Demonized for many years in the media due to a widespread fear of saturated fats, organic lard is actually quite a healthy fat option, as long as you don’t overdo it.
On the subject of lard, Nick Bellissimo, assistant professor of Ryerson University’s Department of Nutrition, says, “it tastes great, it works well, it’s a very user friendly fat. Small amounts of pork fat are functional.”
Lard, the common term for rendered pig blubber, has a high smoke point (around 375 Fahrenheit), making it ideal for cooking at higher temperatures. The fact that lard won’t burn as easily greatly reduces the amount of carcinogenic acrylamides produced by cooking. It also has no taste or odor; a plus for many dishes.
New studies have shown that, contrary to popular belief, saturated fats do not lead to heart disease. In fact, saturated fats are linked to the health and proper functioning of your entire body. They are key for optimal cell and metabolic function, and can actually promote healthy weight loss.
Pure lard does not contain trans fats, and is composed of 60 percent monounsaturated fat, which has been associated with a lower risk of heart disease. In comparison, butter is composed of 45 percent monounsaturated fat. The monounsaturated fat found in lard is mostly composed of oleic acid, in approximately double the amount found in butter, according to Professor Bellissimo.
Oleic acid, also found in olive oil, is an essential fatty acid that has been found to improve heart health.

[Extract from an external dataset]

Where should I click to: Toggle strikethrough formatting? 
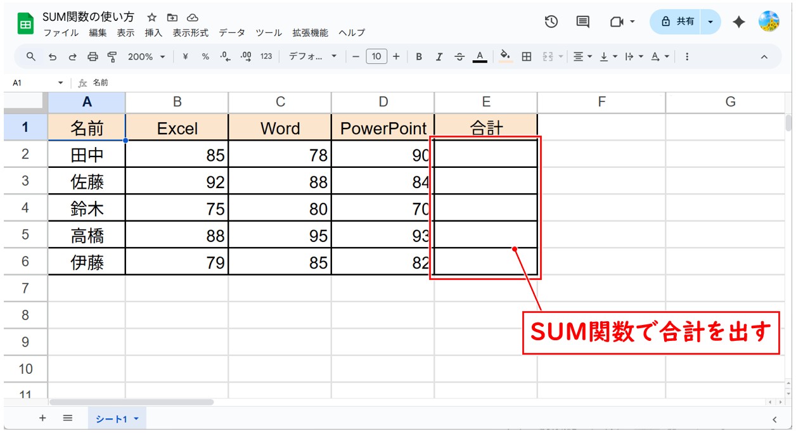point(459,57)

When it comes to lard, keep your intake modest. Lard is high in omega-6 fatty acids, and while these are healthy and necessary in moderate amounts, too much omega-6 fatty acid has been linked to inflammation.
In choosing lard to cook with, make sure to go organic, preferably from pastured pigs. Commercial lard sometimes contains additives such as hydrogenated (trans) fats and other chemicals. Always be sure to check your ingredient labels, even with organic varieties, just in case.